Can you give these lines back with every "This screenshot" switched to "This page", everything else unchanged and the pictures left out?

* begin PROVIDED DATA *

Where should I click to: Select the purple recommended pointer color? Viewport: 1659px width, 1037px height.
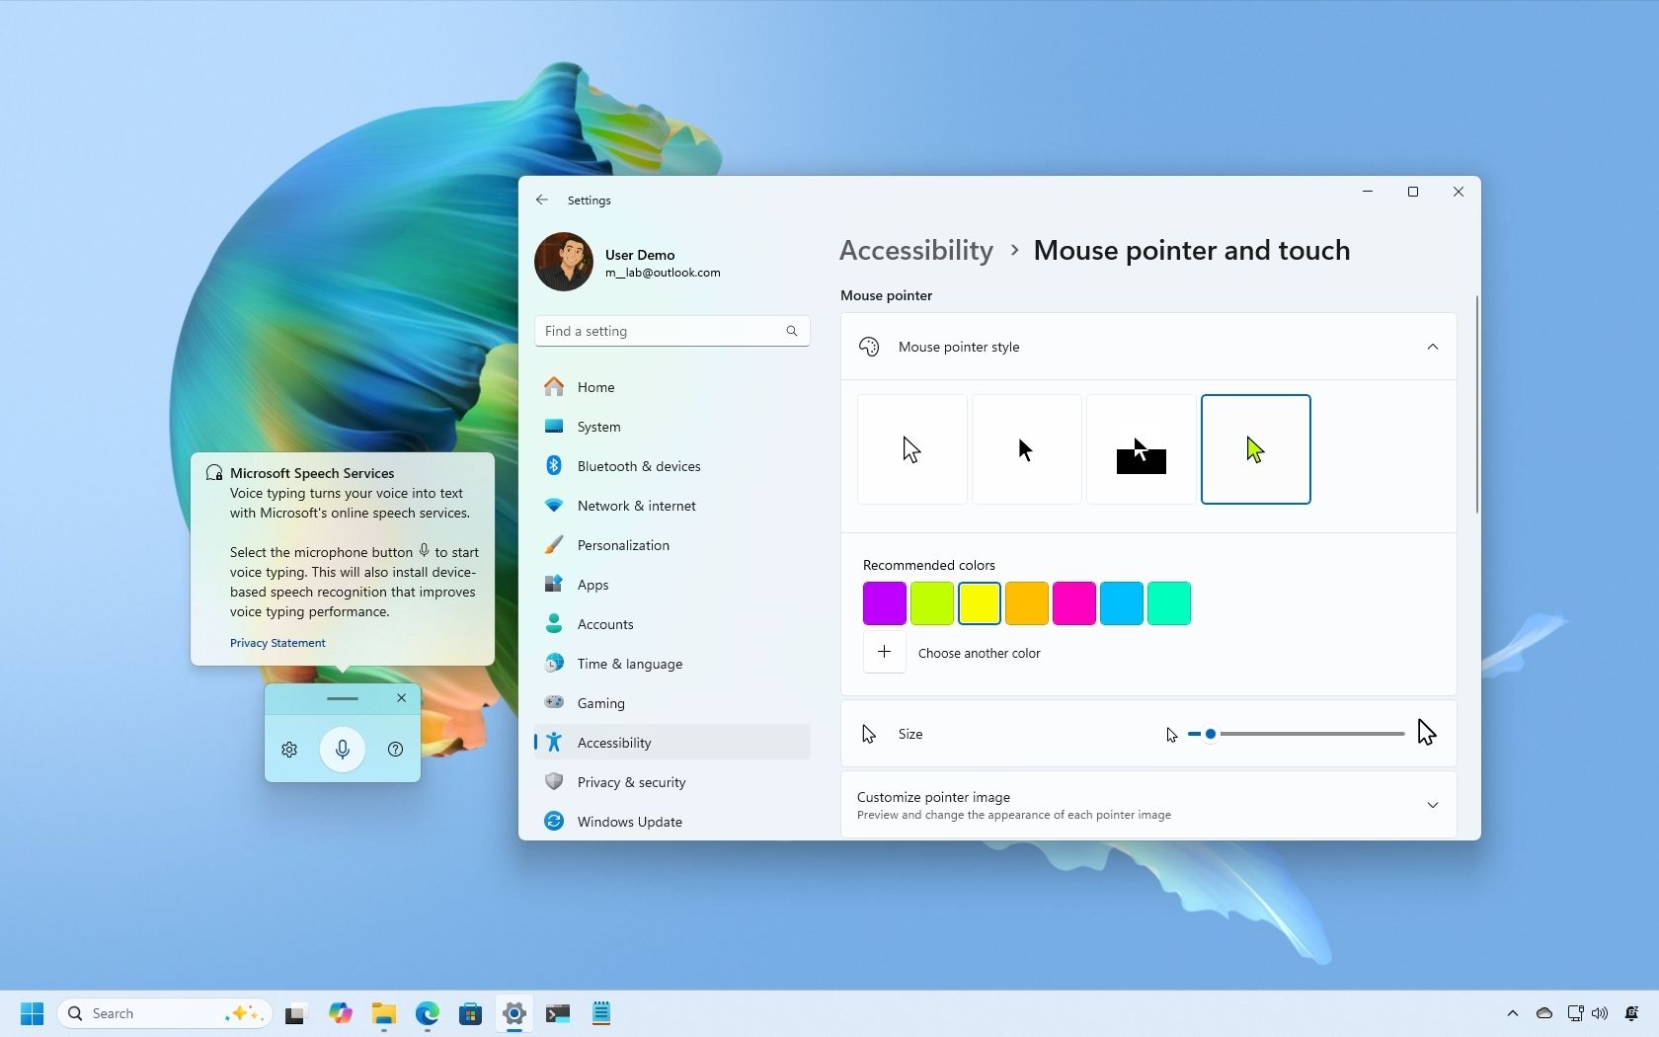click(x=884, y=602)
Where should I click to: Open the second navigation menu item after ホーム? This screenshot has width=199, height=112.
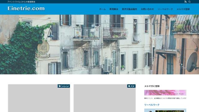tap(114, 9)
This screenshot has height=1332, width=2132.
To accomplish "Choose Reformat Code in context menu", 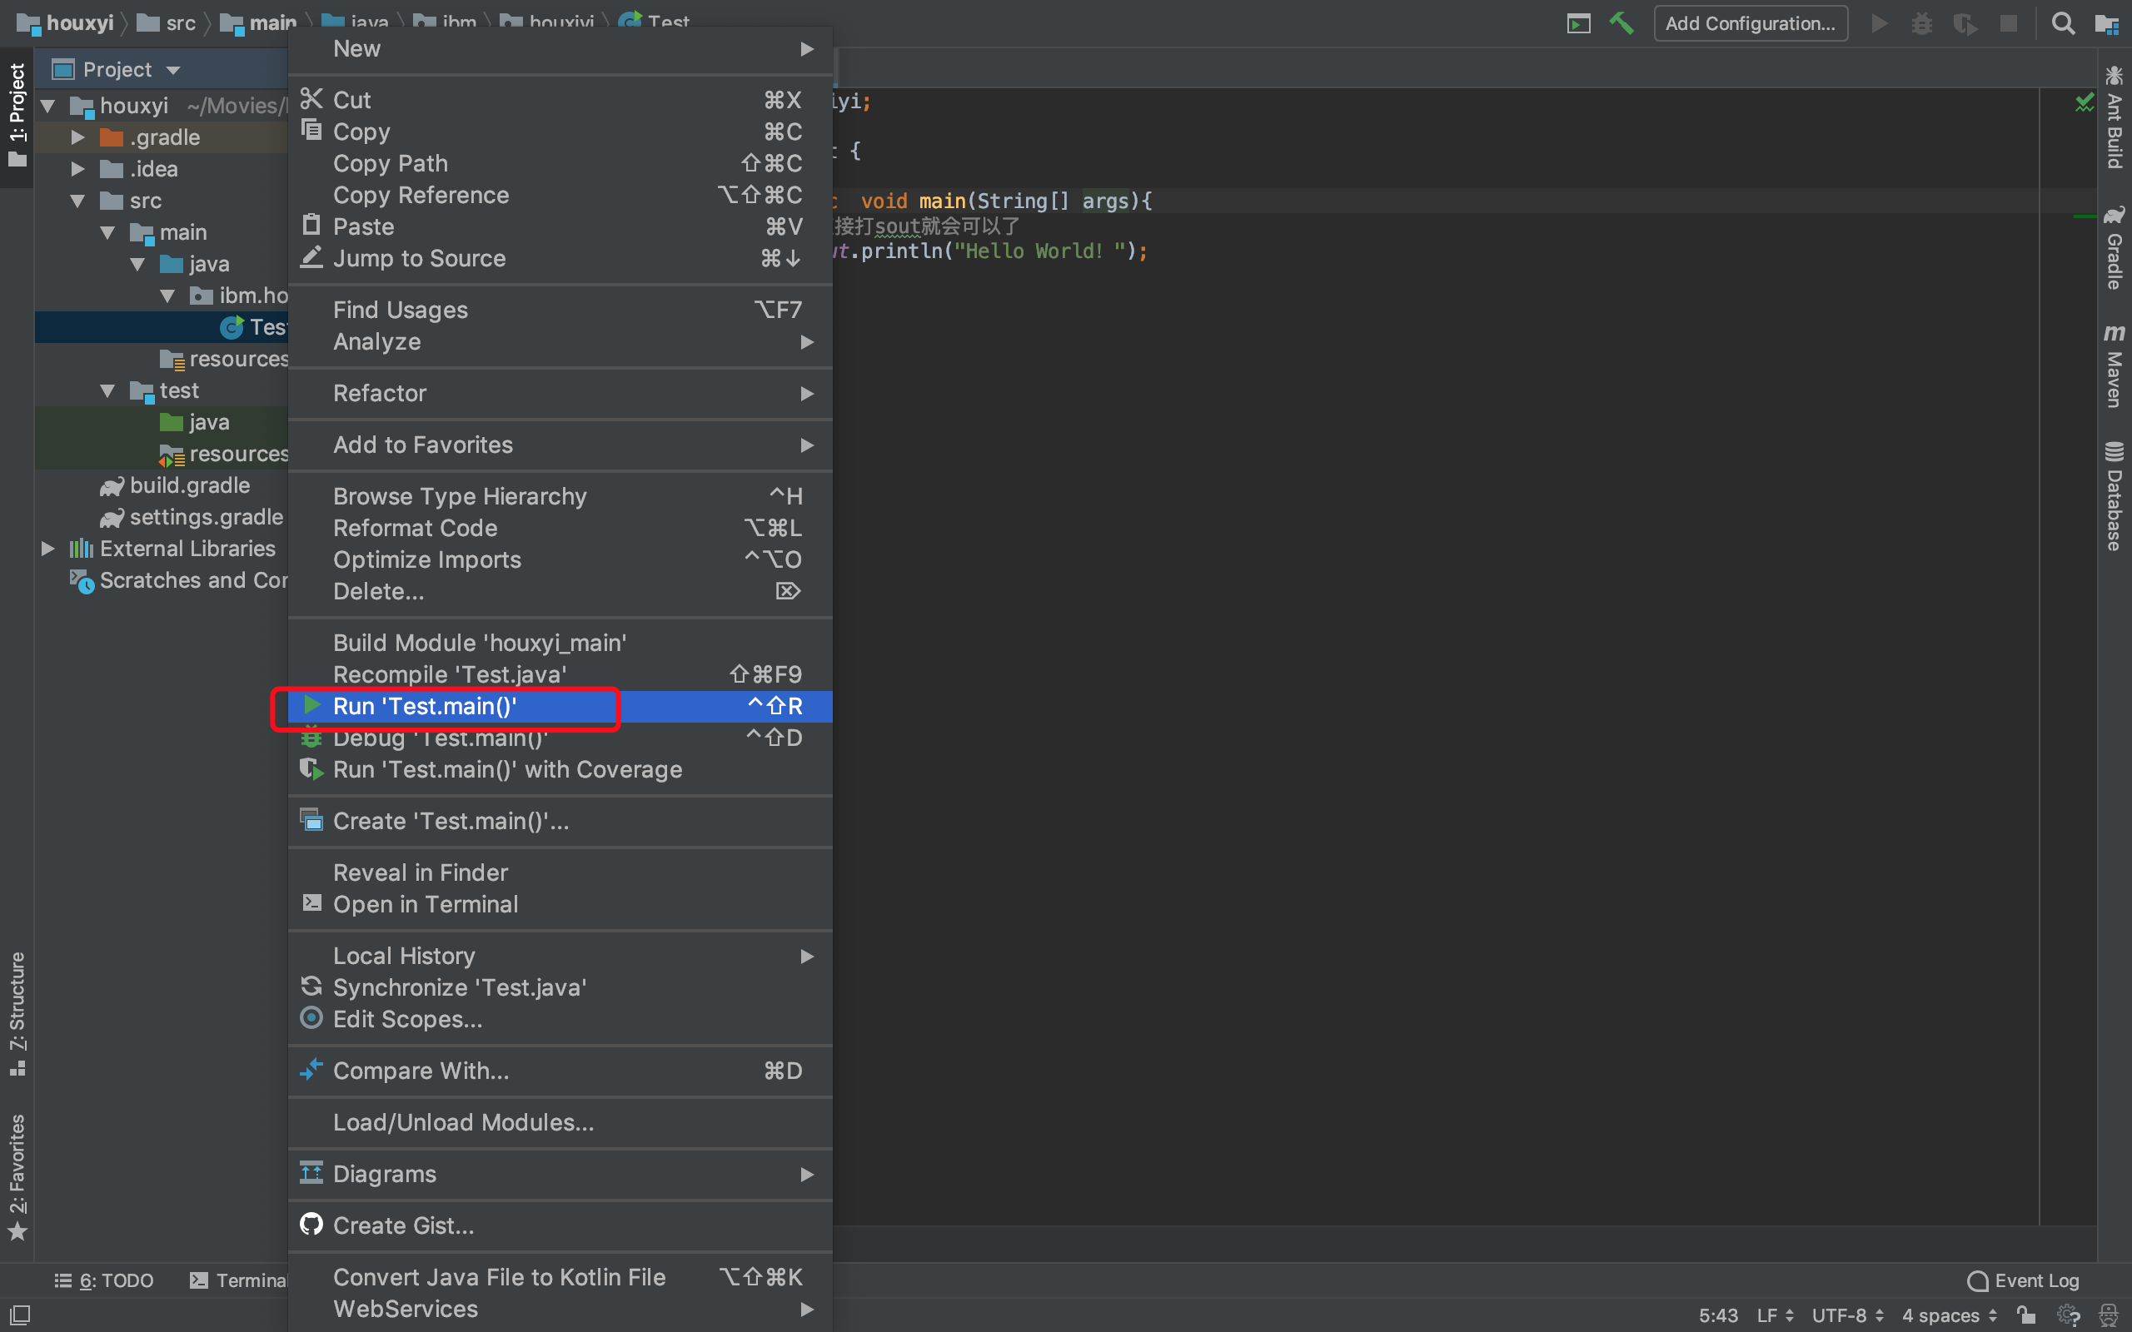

* end PROVIDED DATA *

> _SOLUTION FOR THIS EXERCISE_:
Where should I click to: Select the purple recommended pointer color? Viewport: 1659px width, 1037px height.
click(x=884, y=602)
Where should I click to: Open the second navigation menu item after ホーム? This page has width=199, height=112.
tap(114, 9)
This page has height=1332, width=2132.
To accomplish "Choose Reformat Code in context menu", 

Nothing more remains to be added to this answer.